:: What you should do ::
Please quote every one of the lines below word for word, from the first to the last.

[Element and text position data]

***

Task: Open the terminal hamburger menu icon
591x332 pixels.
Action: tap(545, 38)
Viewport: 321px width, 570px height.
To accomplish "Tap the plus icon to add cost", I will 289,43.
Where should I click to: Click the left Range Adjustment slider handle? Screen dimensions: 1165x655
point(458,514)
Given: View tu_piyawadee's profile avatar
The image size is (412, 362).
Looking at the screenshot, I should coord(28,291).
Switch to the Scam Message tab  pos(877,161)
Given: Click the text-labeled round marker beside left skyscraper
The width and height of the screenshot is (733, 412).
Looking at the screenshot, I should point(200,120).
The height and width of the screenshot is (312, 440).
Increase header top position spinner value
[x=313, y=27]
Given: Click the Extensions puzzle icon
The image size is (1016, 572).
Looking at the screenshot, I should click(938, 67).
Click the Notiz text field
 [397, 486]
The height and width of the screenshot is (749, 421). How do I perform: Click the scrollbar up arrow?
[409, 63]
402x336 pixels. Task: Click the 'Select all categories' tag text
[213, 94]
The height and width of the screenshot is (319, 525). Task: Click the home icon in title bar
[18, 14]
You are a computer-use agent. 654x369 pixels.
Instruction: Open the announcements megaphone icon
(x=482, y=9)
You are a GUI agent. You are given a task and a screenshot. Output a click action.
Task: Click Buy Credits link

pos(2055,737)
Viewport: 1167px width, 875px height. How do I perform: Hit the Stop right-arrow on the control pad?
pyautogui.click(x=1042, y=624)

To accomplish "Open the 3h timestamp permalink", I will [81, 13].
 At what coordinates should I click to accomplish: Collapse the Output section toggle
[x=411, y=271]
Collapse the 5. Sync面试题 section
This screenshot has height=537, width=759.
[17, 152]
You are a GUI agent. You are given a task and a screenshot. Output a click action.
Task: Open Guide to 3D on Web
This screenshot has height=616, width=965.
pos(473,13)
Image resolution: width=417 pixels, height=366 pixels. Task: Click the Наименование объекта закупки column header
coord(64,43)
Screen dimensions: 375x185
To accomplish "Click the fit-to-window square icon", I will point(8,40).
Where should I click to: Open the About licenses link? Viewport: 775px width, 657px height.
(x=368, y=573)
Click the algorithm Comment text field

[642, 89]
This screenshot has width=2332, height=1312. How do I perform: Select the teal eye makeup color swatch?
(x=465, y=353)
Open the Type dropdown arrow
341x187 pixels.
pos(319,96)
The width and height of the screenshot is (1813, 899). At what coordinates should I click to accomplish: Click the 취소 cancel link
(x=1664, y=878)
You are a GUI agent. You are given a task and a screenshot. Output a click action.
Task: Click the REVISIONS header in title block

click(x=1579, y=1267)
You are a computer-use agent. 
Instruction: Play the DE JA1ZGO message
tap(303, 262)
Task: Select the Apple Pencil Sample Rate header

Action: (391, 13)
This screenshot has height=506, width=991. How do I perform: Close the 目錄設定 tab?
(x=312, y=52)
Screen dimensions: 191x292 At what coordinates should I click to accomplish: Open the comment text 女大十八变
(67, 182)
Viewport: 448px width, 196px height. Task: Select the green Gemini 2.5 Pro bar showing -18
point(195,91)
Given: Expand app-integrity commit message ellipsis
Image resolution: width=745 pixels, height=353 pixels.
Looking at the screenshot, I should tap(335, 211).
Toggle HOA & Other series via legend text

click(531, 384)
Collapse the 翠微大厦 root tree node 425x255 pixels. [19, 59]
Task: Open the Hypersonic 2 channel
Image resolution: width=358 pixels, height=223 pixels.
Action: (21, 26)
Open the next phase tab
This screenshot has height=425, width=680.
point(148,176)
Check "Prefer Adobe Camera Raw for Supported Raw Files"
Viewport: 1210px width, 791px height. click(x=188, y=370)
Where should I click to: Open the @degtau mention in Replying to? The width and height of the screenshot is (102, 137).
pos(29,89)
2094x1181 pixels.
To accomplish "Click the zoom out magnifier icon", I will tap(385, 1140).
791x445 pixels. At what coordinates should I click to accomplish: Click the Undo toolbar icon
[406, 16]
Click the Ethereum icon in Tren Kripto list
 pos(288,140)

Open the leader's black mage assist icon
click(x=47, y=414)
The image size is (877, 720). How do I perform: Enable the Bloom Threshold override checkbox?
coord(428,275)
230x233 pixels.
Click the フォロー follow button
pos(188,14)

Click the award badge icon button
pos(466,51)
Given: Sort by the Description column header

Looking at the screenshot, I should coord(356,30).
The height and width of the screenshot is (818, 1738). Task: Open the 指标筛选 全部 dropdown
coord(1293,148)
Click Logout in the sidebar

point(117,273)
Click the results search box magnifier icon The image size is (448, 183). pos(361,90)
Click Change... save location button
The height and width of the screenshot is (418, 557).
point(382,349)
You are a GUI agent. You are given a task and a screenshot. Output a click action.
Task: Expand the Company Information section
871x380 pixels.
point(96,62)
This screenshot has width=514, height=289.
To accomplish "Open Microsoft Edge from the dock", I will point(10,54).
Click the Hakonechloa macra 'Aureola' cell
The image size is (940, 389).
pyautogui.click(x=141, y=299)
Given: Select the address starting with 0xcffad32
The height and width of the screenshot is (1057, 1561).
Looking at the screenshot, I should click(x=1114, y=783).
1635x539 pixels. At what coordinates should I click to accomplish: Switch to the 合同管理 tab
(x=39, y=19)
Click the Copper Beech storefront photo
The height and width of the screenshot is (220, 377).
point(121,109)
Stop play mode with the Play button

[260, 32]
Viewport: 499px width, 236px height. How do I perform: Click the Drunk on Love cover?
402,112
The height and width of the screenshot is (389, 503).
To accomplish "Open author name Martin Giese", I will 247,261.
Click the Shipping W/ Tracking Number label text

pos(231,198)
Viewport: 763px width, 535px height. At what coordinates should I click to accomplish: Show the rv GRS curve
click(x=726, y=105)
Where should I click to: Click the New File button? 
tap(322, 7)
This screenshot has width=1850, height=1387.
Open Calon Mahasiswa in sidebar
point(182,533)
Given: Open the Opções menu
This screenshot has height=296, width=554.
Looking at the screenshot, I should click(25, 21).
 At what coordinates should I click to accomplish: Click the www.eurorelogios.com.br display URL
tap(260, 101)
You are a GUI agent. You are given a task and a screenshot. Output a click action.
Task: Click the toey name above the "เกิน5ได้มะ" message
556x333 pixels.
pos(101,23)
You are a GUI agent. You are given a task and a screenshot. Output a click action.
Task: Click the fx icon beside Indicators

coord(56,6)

***

:: Correct output ::
Task: Open the terminal hamburger menu icon
591x332 pixels.
Action: tap(545, 38)
Viewport: 321px width, 570px height.
To accomplish "Tap the plus icon to add cost", I will 289,43.
Where should I click to: Click the left Range Adjustment slider handle? Screen dimensions: 1165x655
point(458,514)
Given: View tu_piyawadee's profile avatar
The image size is (412, 362).
Looking at the screenshot, I should coord(28,291).
Switch to the Scam Message tab  pos(877,161)
Given: Click the text-labeled round marker beside left skyscraper
The width and height of the screenshot is (733, 412).
Looking at the screenshot, I should point(200,120).
The height and width of the screenshot is (312, 440).
Increase header top position spinner value
[x=313, y=27]
Given: Click the Extensions puzzle icon
The image size is (1016, 572).
Looking at the screenshot, I should click(938, 67).
Click the Notiz text field
 [397, 486]
The height and width of the screenshot is (749, 421). How do I perform: Click the scrollbar up arrow?
[409, 63]
402x336 pixels. Task: Click the 'Select all categories' tag text
[213, 94]
The height and width of the screenshot is (319, 525). Task: Click the home icon in title bar
[18, 14]
You are a computer-use agent. 654x369 pixels.
Instruction: Open the announcements megaphone icon
(x=482, y=9)
You are a GUI agent. You are given a task and a screenshot. Output a click action.
Task: Click Buy Credits link

pos(2055,737)
Viewport: 1167px width, 875px height. How do I perform: Hit the Stop right-arrow on the control pad?
pyautogui.click(x=1042, y=624)

To accomplish "Open the 3h timestamp permalink", I will [81, 13].
 At what coordinates should I click to accomplish: Collapse the Output section toggle
[x=411, y=271]
Collapse the 5. Sync面试题 section
This screenshot has height=537, width=759.
[17, 152]
You are a GUI agent. You are given a task and a screenshot. Output a click action.
Task: Open Guide to 3D on Web
This screenshot has height=616, width=965.
pos(473,13)
Image resolution: width=417 pixels, height=366 pixels. Task: Click the Наименование объекта закупки column header
coord(64,43)
Screen dimensions: 375x185
To accomplish "Click the fit-to-window square icon", I will point(8,40).
Where should I click to: Open the About licenses link? Viewport: 775px width, 657px height.
(x=368, y=573)
Click the algorithm Comment text field

[642, 89]
This screenshot has width=2332, height=1312. How do I perform: Select the teal eye makeup color swatch?
(x=465, y=353)
Open the Type dropdown arrow
341x187 pixels.
pos(319,96)
The width and height of the screenshot is (1813, 899). At what coordinates should I click to accomplish: Click the 취소 cancel link
(x=1664, y=878)
You are a GUI agent. You are given a task and a screenshot. Output a click action.
Task: Click the REVISIONS header in title block

click(x=1579, y=1267)
You are a computer-use agent. 
Instruction: Play the DE JA1ZGO message
tap(303, 262)
Task: Select the Apple Pencil Sample Rate header

Action: (391, 13)
This screenshot has height=506, width=991. How do I perform: Close the 目錄設定 tab?
(x=312, y=52)
Screen dimensions: 191x292 At what coordinates should I click to accomplish: Open the comment text 女大十八变
(67, 182)
Viewport: 448px width, 196px height. Task: Select the green Gemini 2.5 Pro bar showing -18
point(195,91)
Given: Expand app-integrity commit message ellipsis
Image resolution: width=745 pixels, height=353 pixels.
Looking at the screenshot, I should tap(335, 211).
Toggle HOA & Other series via legend text

click(531, 384)
Collapse the 翠微大厦 root tree node 425x255 pixels. [19, 59]
Task: Open the Hypersonic 2 channel
Image resolution: width=358 pixels, height=223 pixels.
Action: (21, 26)
Open the next phase tab
This screenshot has height=425, width=680.
point(148,176)
Check "Prefer Adobe Camera Raw for Supported Raw Files"
Viewport: 1210px width, 791px height. click(x=188, y=370)
Where should I click to: Open the @degtau mention in Replying to? The width and height of the screenshot is (102, 137).
pos(29,89)
2094x1181 pixels.
To accomplish "Click the zoom out magnifier icon", I will tap(385, 1140).
791x445 pixels. At what coordinates should I click to accomplish: Click the Undo toolbar icon
[406, 16]
Click the Ethereum icon in Tren Kripto list
 pos(288,140)

Open the leader's black mage assist icon
click(x=47, y=414)
The image size is (877, 720). How do I perform: Enable the Bloom Threshold override checkbox?
coord(428,275)
230x233 pixels.
Click the フォロー follow button
pos(188,14)

Click the award badge icon button
pos(466,51)
Given: Sort by the Description column header

Looking at the screenshot, I should coord(356,30).
The height and width of the screenshot is (818, 1738). Task: Open the 指标筛选 全部 dropdown
coord(1293,148)
Click Logout in the sidebar

point(117,273)
Click the results search box magnifier icon The image size is (448, 183). pos(361,90)
Click Change... save location button
The height and width of the screenshot is (418, 557).
point(382,349)
You are a GUI agent. You are given a task and a screenshot. Output a click action.
Task: Expand the Company Information section
871x380 pixels.
point(96,62)
This screenshot has width=514, height=289.
To accomplish "Open Microsoft Edge from the dock", I will point(10,54).
Click the Hakonechloa macra 'Aureola' cell
The image size is (940, 389).
pyautogui.click(x=141, y=299)
Given: Select the address starting with 0xcffad32
The height and width of the screenshot is (1057, 1561).
Looking at the screenshot, I should click(x=1114, y=783).
1635x539 pixels. At what coordinates should I click to accomplish: Switch to the 合同管理 tab
(x=39, y=19)
Click the Copper Beech storefront photo
The height and width of the screenshot is (220, 377).
point(121,109)
Stop play mode with the Play button

[260, 32]
Viewport: 499px width, 236px height. How do I perform: Click the Drunk on Love cover?
402,112
The height and width of the screenshot is (389, 503).
To accomplish "Open author name Martin Giese", I will 247,261.
Click the Shipping W/ Tracking Number label text

pos(231,198)
Viewport: 763px width, 535px height. At what coordinates should I click to accomplish: Show the rv GRS curve
click(x=726, y=105)
Where should I click to: Click the New File button? 
tap(322, 7)
This screenshot has width=1850, height=1387.
Open Calon Mahasiswa in sidebar
point(182,533)
Given: Open the Opções menu
This screenshot has height=296, width=554.
Looking at the screenshot, I should click(25, 21).
 At what coordinates should I click to accomplish: Click the www.eurorelogios.com.br display URL
tap(260, 101)
You are a GUI agent. You are given a task and a screenshot. Output a click action.
Task: Click the toey name above the "เกิน5ได้มะ" message
556x333 pixels.
pos(101,23)
You are a GUI agent. You are given a task and a screenshot. Output a click action.
Task: Click the fx icon beside Indicators

coord(56,6)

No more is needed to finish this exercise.